Desde o início da pandemia, sabíamos que as crianças não eram os alvos principais do vírus, mais perigoso para os idosos, de modo que as crianças foram as últimas a entrar no calendário vacinal dessa nova doença. Infelizmente, criou-se para muitos a falsa noção de que as crianças nada tinham a temer, o que é um absurdo.
De acordo com o boletim especial 146 do Ministério da Saúde, em 2022 ocorreram 7.903 internações hospitalares por Covid-19 em crianças de até um ano de idade, 7.284 em crianças de 1 a 5 anos de idade e 6.091 em crianças/adolescentes de 6 a 19 anos de idade. Os óbitos por Covid-19 foram de 322 crianças de até um ano de idade, 217 de 1 a 5 anos de idade e 336 de 6 a 19 anos de idade.
Esses números são mais de dez vezes maiores que os óbitos por gripe (influenza) nas mesmas faixas etárias. Nem sequer mencionamos aqui a síndrome inflamatória multissistêmica, que pode acometer crianças 2-4 semanas após a Covid-19 e que levou à morte 135 brasileirinhos em 2022.
Os norte-americanos publicaram um estudo semelhante no JAMA (revista cientifica da Associação Médica Americana) com 821 mortes na mesma faixa etária (0-19 anos) de meados de 2021 a meados de 2022. Covid-19 é a quinta causa de morte em crianças e adolescentes nos EUA, depois de acidentes, assaltos e suicídios. Constitui hoje a principal doença infecciosa mortal para os jovens americanos. Na verdade, a Covid-19 mata mais crianças e adolescentes que as principais doenças infecciosas preveníveis por vacina em conjunto. Hepatite A, catapora, rubéola, sarampo e rotavírus em conjunto mataram menos que o novo coronavírus.
Por que isso acontece?
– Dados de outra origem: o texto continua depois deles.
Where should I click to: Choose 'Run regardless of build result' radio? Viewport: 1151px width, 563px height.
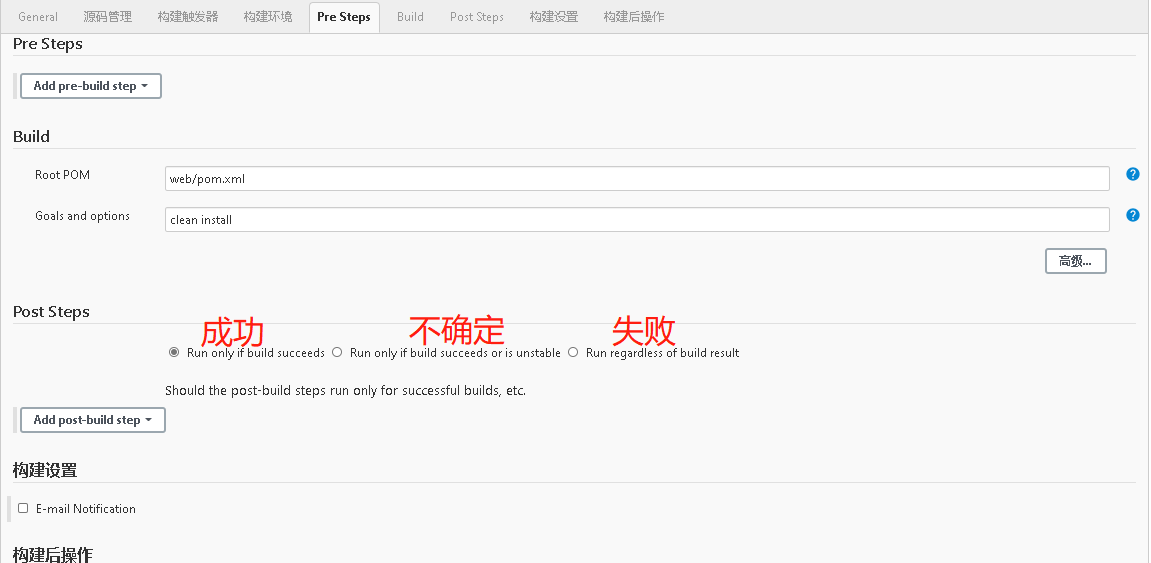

Porque ainda hoje inúmeros pais ainda têm mais medo da vacina do que da doença. As vacinas de Covid-19 se tornaram vítimas de polarização política quando são, na verdade, um assunto definido pela ciência. Tornou-se um desafio para os pediatras, com bom senso e paciência, disseminar os poderosos benefícios da vacinação.